Here we are with a new monitoring post, and remember, every day spent working on Nagios is always a great day! :)

This time I want to talk about an awsome Nagios plugin made by ConSol Labs named check_oracle_health.
As you can imagine this extension works on Oracle database and it’s really incredibly helpful for every sysadmin who works with this product, It’s super easy to implement, It’s super easy to understand and It’s super light and efficient compared to the monstrous official Oracle Enterprise Manager.

Assuming you already have a fully functional Nagios server (it’s not important which versions, I tried this plugin on version 2.9 until the latest) you can choose to install check_oracle_health on the Oracle server itself or on another server who has Oracle client with sqlplus installed (to be honest I haven’t tried this second scenario, but I think can work in the same way).
The plugin can work with perl DBD::Oracle or sqlplus client, in this tutorial I will use sqlplus.

First of all download the plugin tar.gz archive, decompress it and enter in its directory


After that procede with the classic configure+make+make install procedure like any other GNU/Linux software source, if you want you can change some options, try “./configure –help” for more informations.

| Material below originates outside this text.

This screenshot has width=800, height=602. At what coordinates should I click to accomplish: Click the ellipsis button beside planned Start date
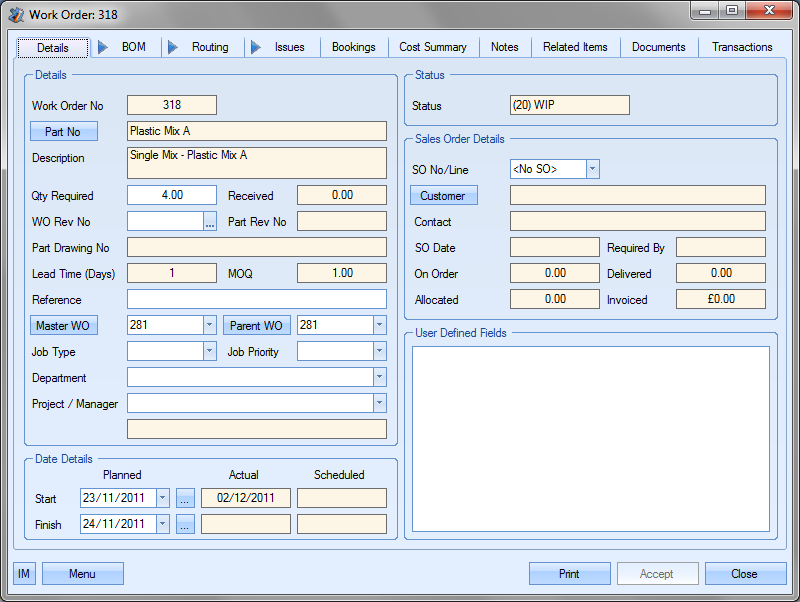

Ok, now we have our plugin ready to work, try to launch /usr/local/nagios/libexec/check_oracle_health to verify it’s ok (check the path if you changed it during the configure phase).
Now the nasty part, as I said I will use sqlplus, which require you’ll set the right environment variables to work (NLS_LANG, ORACLE_HOME, ORACLE_BASE, PATH); you can find them logging the database user (for example oracle) and check the user profile (for example inside the ~/.bash_profile).


In our scenario we will use nrpe to remotely run our Nagios services, so we have to export this variables for nrpe daemon, to do this you can insert these variables inside the init script for the nrpe daemon (/etc/init.d/nrpe) or inside any incuded file (for example /etc/sysconfig/nrpe) or inside the unit file if you use systemd.

Now on the Oracle database we have to create a user for the plugin and give it the right grants, you don’t want it to use sys or system, don’t you?
Export your ORACLE_SID variable with the right SID, log into sqlplus and launch these commands (change [PASSWORD] with your supersecure password):

create user nagios identified by [PASSWORD];
grant create session to nagios;
grant select any dictionary to nagios;
grant select on V_$SYSSTAT to nagios;
grant select on V_$INSTANCE to nagios;
grant select on V_$LOG to nagios;
grant select on SYS.DBA_DATA_FILES to nagios;
grant select on SYS.DBA_FREE_SPACE to nagios;


Now let’s change the /etc/nagios/nrpe.conf file, the objective is to create a single nrpe command that will be useful for every service we will define inside Nagios configuration.
To archive this you can use this syntax, it uses command arguments so you need dont_blame_nrpe=1 directive inside the nrpg.conf file or arguments will not work.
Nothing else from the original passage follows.